__REQUIRED ACTION A__
Copy the part of the Southern Baptist Convention passage between "These are all" and "of the decade.", inclusive.
__REQUIRED ACTION B__
Write what follows the last sentence of the passage on the Southern Baptist Convention's annual gathering.

START TEXT

It’s been a pivotal last week for the largest Protestant Christian denomination in the United States. The Southern Baptist Convention took a series of moves to the social and theological right at their annual gathering — a shift urged on by an upstart far-right movement that now appears to be in the driver’s seat.

Gathered in Orlando, Florida, Southern Baptist delegates (called “messengers”) elected a hardline conservative to be the congregation’s president, they advanced a prohibition on women serving as pastors or religious leaders, and they debated an amendment to honor right-wing martyr Charlie Kirk as part of a resolution condemning political violence.

These are all triumphs for a rising faction inside the SBC, an already very conservative evangelical denomination. The church can be broadly split up into a mainstream conservative majority (for our purposes, “moderate”) and an insurgent ultra-conservative, anti-establishment movement that has been picking up support, influence and heft within the assembly since the start of the decade.

END TEXT
START AVAILABLE DATA

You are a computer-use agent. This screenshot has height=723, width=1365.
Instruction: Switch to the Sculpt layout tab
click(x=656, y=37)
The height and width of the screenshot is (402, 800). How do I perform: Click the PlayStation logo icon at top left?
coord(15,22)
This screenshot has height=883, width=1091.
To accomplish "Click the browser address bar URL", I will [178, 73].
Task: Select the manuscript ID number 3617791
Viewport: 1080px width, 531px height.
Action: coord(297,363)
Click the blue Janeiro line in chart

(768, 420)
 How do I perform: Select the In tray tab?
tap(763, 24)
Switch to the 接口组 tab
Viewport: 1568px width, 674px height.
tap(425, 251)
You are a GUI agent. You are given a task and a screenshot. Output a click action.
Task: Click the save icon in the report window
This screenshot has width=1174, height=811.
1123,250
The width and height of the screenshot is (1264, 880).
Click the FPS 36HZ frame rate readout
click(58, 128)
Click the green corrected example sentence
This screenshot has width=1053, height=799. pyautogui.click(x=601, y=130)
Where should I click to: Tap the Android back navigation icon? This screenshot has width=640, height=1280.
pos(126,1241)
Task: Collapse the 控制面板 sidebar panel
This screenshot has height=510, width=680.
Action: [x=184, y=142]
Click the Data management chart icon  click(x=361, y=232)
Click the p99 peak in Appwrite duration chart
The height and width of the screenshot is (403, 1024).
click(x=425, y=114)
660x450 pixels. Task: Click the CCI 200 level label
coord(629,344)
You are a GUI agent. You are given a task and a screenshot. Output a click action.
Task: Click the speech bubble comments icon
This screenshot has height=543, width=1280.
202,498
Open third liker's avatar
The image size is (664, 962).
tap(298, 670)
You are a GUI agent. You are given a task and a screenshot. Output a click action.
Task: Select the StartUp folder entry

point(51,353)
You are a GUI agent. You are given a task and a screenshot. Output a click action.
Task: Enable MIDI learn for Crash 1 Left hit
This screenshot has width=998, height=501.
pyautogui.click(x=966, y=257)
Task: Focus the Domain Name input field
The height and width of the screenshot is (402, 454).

END AVAILABLE DATA

__EXPECTED OUTPUT A__
These are all triumphs for a rising faction inside the SBC, an already very conservative evangelical denomination. The church can be broadly split up into a mainstream conservative majority (for our purposes, “moderate”) and an insurgent ultra-conservative, anti-establishment movement that has been picking up support, influence and heft within the assembly since the start of the decade.

__EXPECTED OUTPUT B__
Some of this is the culmination of a natural process. As Americans generally become less likely to affiliate with any religious denomination or organized religion, liberal and progressive religious believers leave — and more ideologically conservative and theologically traditional folks remain, leading them to dominate the work of institutions.

But in the case of the SBC, there’s another modern influence playing a role: the online right.

A bubbling ecosystem of far-right and conservative leaning influencers, creators, commentators, and podcasters is repeatedly popping up as a dividing line within the convention.

Nor is it just the Southern Baptist church, or only evangelicals, who are seeing the internet seep into theological debates. The nascent religious renewal America is experiencing — often driven by younger, conservative men finding or returning to religion — is often defined by a shift of authority and trust away from mainstream voices, establishment figures, and institutions and toward individuals in the digital media universe.

“The SBC is a perfect test case of this,” the former Baptist pastor, religious researcher, and professor Ryan Burge told me. “The hardliners are using social media to basically try to gin up a second conservative resurgence.”

The SBC isn’t the only denomination experiencing this, but it’s the most obvious example — and serves as a preview of what the future may be for American politics and religiosity in the next decade.

The Southern Baptist Convention’s gradual right-wing capture

Since the start of the 2020s, the SBC has seen the gradual rise of a conservative cohort within the ranks, using internet culture and independent commentary to critique the institutional church’s moderation on a variety of social and theological issues.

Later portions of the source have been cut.